# Junkyard Build - Cleaning up a Compaq Presario CQ3250AN w/ Athlon II X3 440 + Radeon HD 4350



## s3thra (Apr 7, 2019)

*Specs*

CPU: AMD Athlon II X3 440
RAM: 2x2GB DDR3 1333MHz
Mobo: Asus M2N68-LA
GPU: ATI Radeon HD 4350
HDD: 500GB Western Digital Blue
PSU: Bestec ATX0300H5W 300W

*Background*
I've always liked the AM2/2+/3 platform - my daily driver used to be a Phenom 9950 Black Edition, which I eventually swapped out for a Phenom II 955 Black Edition. This was between about 2008 and 2012 before changing teams when I built an Ivy Bridge system.

When I came across a very dirty old Presario, I noticed it had a triple core Athlon II. This piqued my curiosity, so I brought it home.

Here are the horrors I found within - click to embiggen:



*Cleanup Pictures*
I stripped her down to clean her up, and along the way took a few happy snaps. Many cotton buds and paper towels sacrificed themselves in the cleanup effort.

That tasty Athlon sitting on its throne:


The RAM:


The mobo:


The RAM back in the mobo:


Exposed GPU:


CPU cooler back in place:


I stripped everything out of the case - the fans, HDD, DVD drive, everything. There was dust hiding in every corner of this thing!

The most affected component seemed to be the video card - because the machine is built in the upside down configuration, all of the dust that gets sucked inside the case seems to just settle on top of where the GPU fan is and blocked it up solid. I cleaned it up and hoped for the best.
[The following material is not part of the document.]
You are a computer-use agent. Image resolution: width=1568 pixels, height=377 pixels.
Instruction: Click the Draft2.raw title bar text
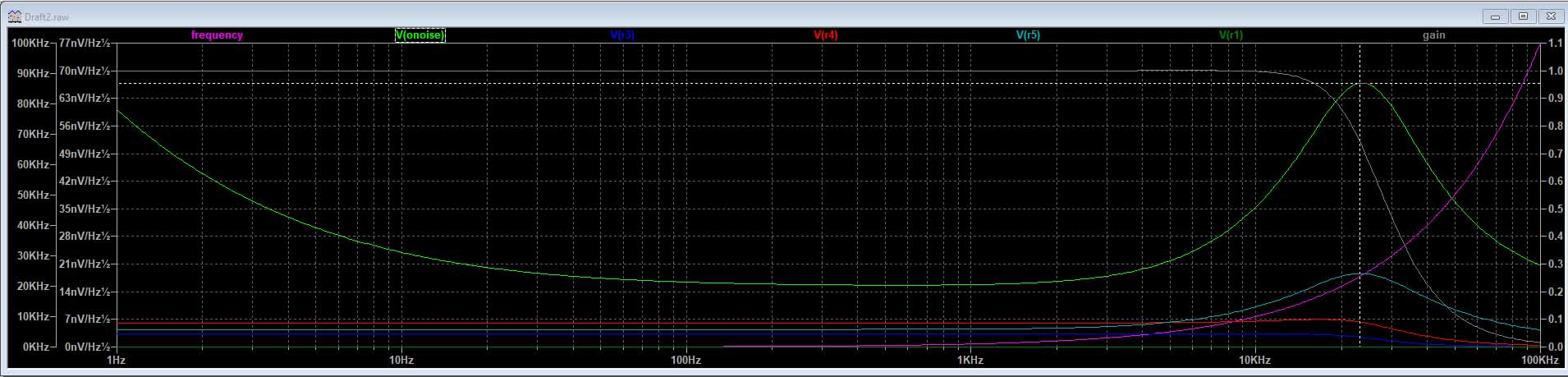point(48,16)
After opening up the PSU, removing the fan, and cleaning everything up carefully inside, I put it back together and reinstalled it into the case.

Then came the rest of the components.

Everything back inside the case, clean enough for comfort:


After it was all back together and clean, I got it up on the bench to see if it would boot.

Success!

To my surprise, all of the fans are nicely just humming away - no grinding noises which is what I half expect after cleaning up machines like this.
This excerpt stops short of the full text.